---------- Article

The Good Person of Szechwan is a purely Marxist play that deals with the social conditions of its milieu and how the people who are put in those situations react to it and towards one another. The major theme being that of survival in a world that is ruled not by goodness of character but by the evil and corruption of the society. The juxtaposition of poverty with plentitude is a leit motif in the play. Wang’s ‘The Water Seller’s Song In The Rain’ brigns forth this juxtaposition beautifully when he laments, “I sell water. Who will taste it? -Who would want to in this weather? All my labour has been wasted

Fetching these few pints together. I stand shouting by my Water! And nobody thinks it Worth stopping and buying Or greedily drinks it. ”2 Since its rainy season and there is plenty of water no one bothers buying the water from Wang and this plentitude becomes poverty for Wang. We start to pity Wang’s character when we realize that he is a proletariat and is burdened by poverty, but Brecht alienates us from Wang’s character by showing us his cheating and swindling side so that we rationalize his character and see him as the representative of the proletariat ideology of swindling and cheating.

There is no Bourgeois enemy present in the play. The problem is within the proletariat and not amongst the proletariat and bourgeois. The problems that Shen Teh or the other characters face are due to their social conditions. The province of Szechwan can be seen as a microcosm of what is happening all over the world. Throughout the play there is constant reference to “hunger. ” Hunger is seen as annihilating honor. Shen Teh’s hesitancy to take the God’s in is because she has an empty stomach. She says “…I’m afraid that a rumbling stomach is no respecter of persons. 3 The motif of hunger and poverty can also be seen in Brecht’s other play The Life of Galileo. The play starts with Galileo saying “Put the milk on table…”4 and Andrea replying “Mother says we must pay the milkman, if we don’t he’ll be describing a circle round us, Signor Galilei”5 and later on when Galileo says “…and I like to eat decently. It’s when I’m eating I get most inspiration. A rotten age. They haven’t paid me as much as the man who drives their wine-carts. ”6 We are always reminded of the juxtaposition of plentitude with poverty.

--------------------
---------- Records

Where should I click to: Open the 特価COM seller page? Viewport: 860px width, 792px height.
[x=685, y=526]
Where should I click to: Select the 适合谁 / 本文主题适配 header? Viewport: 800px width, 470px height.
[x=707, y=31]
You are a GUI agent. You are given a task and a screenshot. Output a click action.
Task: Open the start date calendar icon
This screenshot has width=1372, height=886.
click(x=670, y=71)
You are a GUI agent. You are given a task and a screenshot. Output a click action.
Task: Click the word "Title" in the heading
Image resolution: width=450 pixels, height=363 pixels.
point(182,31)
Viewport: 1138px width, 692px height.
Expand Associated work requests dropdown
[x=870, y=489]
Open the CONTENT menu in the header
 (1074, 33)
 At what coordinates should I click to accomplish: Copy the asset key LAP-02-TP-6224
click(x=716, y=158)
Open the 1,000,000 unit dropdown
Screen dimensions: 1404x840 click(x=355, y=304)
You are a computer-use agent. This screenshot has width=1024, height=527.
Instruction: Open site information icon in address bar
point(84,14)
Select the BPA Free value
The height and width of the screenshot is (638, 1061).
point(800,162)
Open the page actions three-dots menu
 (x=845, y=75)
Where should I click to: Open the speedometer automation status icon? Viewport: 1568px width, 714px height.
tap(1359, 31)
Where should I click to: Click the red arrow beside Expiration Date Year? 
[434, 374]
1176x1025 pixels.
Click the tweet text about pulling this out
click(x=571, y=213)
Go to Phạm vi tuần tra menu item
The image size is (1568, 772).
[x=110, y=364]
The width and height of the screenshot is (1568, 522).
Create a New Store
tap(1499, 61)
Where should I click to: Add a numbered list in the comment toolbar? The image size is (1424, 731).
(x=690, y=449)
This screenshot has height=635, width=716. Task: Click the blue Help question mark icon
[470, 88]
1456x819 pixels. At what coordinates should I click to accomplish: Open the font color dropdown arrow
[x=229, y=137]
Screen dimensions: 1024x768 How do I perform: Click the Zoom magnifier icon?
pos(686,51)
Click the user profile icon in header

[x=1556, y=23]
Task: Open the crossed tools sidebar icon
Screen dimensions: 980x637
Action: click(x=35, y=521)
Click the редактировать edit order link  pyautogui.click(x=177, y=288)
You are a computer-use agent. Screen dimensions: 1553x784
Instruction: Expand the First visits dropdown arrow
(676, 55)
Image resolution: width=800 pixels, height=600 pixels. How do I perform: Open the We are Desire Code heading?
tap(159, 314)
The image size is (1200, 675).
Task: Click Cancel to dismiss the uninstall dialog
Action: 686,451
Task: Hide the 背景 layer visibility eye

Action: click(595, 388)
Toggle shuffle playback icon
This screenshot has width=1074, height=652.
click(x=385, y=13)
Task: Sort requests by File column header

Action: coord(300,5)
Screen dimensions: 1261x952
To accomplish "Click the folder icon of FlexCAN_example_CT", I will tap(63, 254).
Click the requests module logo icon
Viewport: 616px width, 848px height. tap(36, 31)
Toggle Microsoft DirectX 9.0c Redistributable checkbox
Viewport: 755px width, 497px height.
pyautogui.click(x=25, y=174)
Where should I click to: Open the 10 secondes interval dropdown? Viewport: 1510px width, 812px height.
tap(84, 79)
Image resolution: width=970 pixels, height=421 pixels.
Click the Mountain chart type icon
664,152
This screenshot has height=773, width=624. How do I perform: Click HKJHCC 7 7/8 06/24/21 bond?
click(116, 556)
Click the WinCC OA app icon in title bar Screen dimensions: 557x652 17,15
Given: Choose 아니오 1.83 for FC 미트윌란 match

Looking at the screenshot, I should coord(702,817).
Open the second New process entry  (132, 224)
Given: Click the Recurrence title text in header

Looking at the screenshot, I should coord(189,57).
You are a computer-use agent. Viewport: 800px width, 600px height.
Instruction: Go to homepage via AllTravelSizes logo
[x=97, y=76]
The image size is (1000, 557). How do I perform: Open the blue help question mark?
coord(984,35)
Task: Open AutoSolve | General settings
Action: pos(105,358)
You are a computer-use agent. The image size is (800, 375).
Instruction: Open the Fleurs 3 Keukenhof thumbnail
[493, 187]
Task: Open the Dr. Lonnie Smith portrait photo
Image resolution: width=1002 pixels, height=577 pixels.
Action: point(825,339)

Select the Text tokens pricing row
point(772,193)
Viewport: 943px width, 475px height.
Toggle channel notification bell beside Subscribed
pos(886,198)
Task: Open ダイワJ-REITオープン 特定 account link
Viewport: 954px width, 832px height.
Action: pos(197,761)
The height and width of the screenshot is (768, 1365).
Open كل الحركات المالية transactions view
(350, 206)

--------------------

- Exercises -
1: List every character from the plays that the essay on The Good Person of Szechwan mentions by name.
2: Proceed with the essay on The Good Person of Szechwan, writing on from its final sentence.

- Per-task outputs -
1: Wang, Shen Teh, Galileo, Andrea

2:
The play is dialectical in its split between Shen Teh’s self fulfillment and Shui Ta’s self preservation. It is the “inevitable clash between desire and fact and as the paradox of ends and means. These are two sides of the same coin. Shen Teh’s wish to be generous must employ Shui Ta’s profiteering meanness, or else she would be deprived of her charitable self. ”7 Prosperity is associated with lack of goodness and “social conditions twist the natural goodness of human beings into opposites”8 and hence if Shen Teh wants to prosper then she needs to give into Shui Ta’s calculating nature.

In The Good Person of Szechwan we have constant interruptions that are brought about by the musical interludes and all these songs work to alienate the audience from the play and to make them question the situation being presented in front of them. They are made to question the worth of Shen Teh’s goodness as it leaves her not ennobled but economically emaciated. Walter Benjamin says that, “the interrupting of action is one of the principle concerns of epic theatre. Therein lies the formal achievements of Brecht’s songs with their crude, heart rendering refrains. 9 and hence ‘The Water Seller’s Song In The Rain’ comes just after the love scene between Shen Teh and Yang Sun, disrupting the audience from getting involved in the play and again bringing their attention to the dialectics between poverty and plentitude. Brecht says that “in the epic theatre moral arguments only took second place. Its aim was less to moralize than to observe. ”10 So we see that Shen Teh’s goodness is constantly thwarted by the social circumstances and harsh necessities of survival in a competitive world but no moralizing comments are made.

The play begins on a note of despair and ends with one. For Shen Teh to survive it is necessary that Shui Ta also survives. The God’s in the play are ignorant, humanized and a satire on the hegemony in Christianity, questioning the absolutism of Christianity in the early twentieth Century. Instead of one god head we are presented with three Gods and none of them can do anything to lift Shen Teh out of the drudgery that she is a part of even though she is good.

In the trial scene the gods are seen as nothing but impostors, their omniscience and all powerful stature is questioned. The idea of justice is questioned, deconstructed and done away with. Neither is virtue rewarded nor vice punished, instead vice is seen as a means to an end. Shui Ta is not punished for any of the crimes and Shen Teh is not rewarded for her goodness. Brecht here blends divine justice with legal justice by making the Gods don on the attire of the magistrate to mock at divine justice. It is a Marxist onslaught on the institutionalization of religion.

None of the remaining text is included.